(Beginning of Supplied material)

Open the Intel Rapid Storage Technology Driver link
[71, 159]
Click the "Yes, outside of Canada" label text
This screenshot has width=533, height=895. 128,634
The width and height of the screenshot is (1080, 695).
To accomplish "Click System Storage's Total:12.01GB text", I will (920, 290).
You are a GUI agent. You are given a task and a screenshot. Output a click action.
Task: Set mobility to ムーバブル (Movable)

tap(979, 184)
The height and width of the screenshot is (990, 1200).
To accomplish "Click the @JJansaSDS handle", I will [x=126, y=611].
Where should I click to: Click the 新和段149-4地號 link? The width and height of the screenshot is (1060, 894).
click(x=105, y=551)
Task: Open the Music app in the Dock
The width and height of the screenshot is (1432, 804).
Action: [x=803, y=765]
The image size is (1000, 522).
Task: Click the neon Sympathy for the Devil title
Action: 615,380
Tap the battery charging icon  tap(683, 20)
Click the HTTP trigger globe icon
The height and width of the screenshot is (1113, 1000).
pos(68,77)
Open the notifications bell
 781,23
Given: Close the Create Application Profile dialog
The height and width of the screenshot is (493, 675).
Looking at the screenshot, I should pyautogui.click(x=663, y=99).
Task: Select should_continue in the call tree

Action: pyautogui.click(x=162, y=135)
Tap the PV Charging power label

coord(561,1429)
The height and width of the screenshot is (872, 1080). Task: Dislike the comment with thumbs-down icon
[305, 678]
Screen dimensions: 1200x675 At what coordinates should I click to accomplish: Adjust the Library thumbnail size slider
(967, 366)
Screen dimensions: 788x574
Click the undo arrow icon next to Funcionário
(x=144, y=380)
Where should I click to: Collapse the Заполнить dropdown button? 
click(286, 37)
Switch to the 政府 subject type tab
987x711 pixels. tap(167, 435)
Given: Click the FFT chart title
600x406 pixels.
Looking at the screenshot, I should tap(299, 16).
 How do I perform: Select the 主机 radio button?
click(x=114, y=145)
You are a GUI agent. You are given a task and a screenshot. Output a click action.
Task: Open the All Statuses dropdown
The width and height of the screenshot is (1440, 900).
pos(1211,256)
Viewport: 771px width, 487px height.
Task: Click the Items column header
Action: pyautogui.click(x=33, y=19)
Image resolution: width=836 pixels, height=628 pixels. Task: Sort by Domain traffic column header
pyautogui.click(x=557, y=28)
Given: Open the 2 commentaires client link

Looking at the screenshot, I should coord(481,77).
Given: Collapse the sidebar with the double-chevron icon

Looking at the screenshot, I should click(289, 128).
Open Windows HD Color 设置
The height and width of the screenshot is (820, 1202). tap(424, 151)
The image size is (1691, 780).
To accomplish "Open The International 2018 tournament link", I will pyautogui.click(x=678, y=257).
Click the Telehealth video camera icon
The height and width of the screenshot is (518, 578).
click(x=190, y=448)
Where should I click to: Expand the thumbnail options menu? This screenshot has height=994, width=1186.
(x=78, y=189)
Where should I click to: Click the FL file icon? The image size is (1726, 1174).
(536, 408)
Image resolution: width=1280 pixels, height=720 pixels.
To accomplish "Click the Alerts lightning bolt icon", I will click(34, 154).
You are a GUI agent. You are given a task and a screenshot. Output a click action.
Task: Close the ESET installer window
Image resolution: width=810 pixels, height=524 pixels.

(End of Supplied material)

Above are the entries. Copy exactly the part that opens with the line containing "The height and width of the screenshot is (872, 1080)." and closes with the line containing "The image size is (1691, 780).", and no more.

■ Exercise solution ■
The height and width of the screenshot is (872, 1080). Task: Dislike the comment with thumbs-down icon
[305, 678]
Screen dimensions: 1200x675 At what coordinates should I click to accomplish: Adjust the Library thumbnail size slider
(967, 366)
Screen dimensions: 788x574
Click the undo arrow icon next to Funcionário
(x=144, y=380)
Where should I click to: Collapse the Заполнить dropdown button? 
click(286, 37)
Switch to the 政府 subject type tab
987x711 pixels. tap(167, 435)
Given: Click the FFT chart title
600x406 pixels.
Looking at the screenshot, I should tap(299, 16).
 How do I perform: Select the 主机 radio button?
click(x=114, y=145)
You are a GUI agent. You are given a task and a screenshot. Output a click action.
Task: Open the All Statuses dropdown
The width and height of the screenshot is (1440, 900).
pos(1211,256)
Viewport: 771px width, 487px height.
Task: Click the Items column header
Action: pyautogui.click(x=33, y=19)
Image resolution: width=836 pixels, height=628 pixels. Task: Sort by Domain traffic column header
pyautogui.click(x=557, y=28)
Given: Open the 2 commentaires client link

Looking at the screenshot, I should coord(481,77).
Given: Collapse the sidebar with the double-chevron icon

Looking at the screenshot, I should click(289, 128).
Open Windows HD Color 设置
The height and width of the screenshot is (820, 1202). tap(424, 151)
The image size is (1691, 780).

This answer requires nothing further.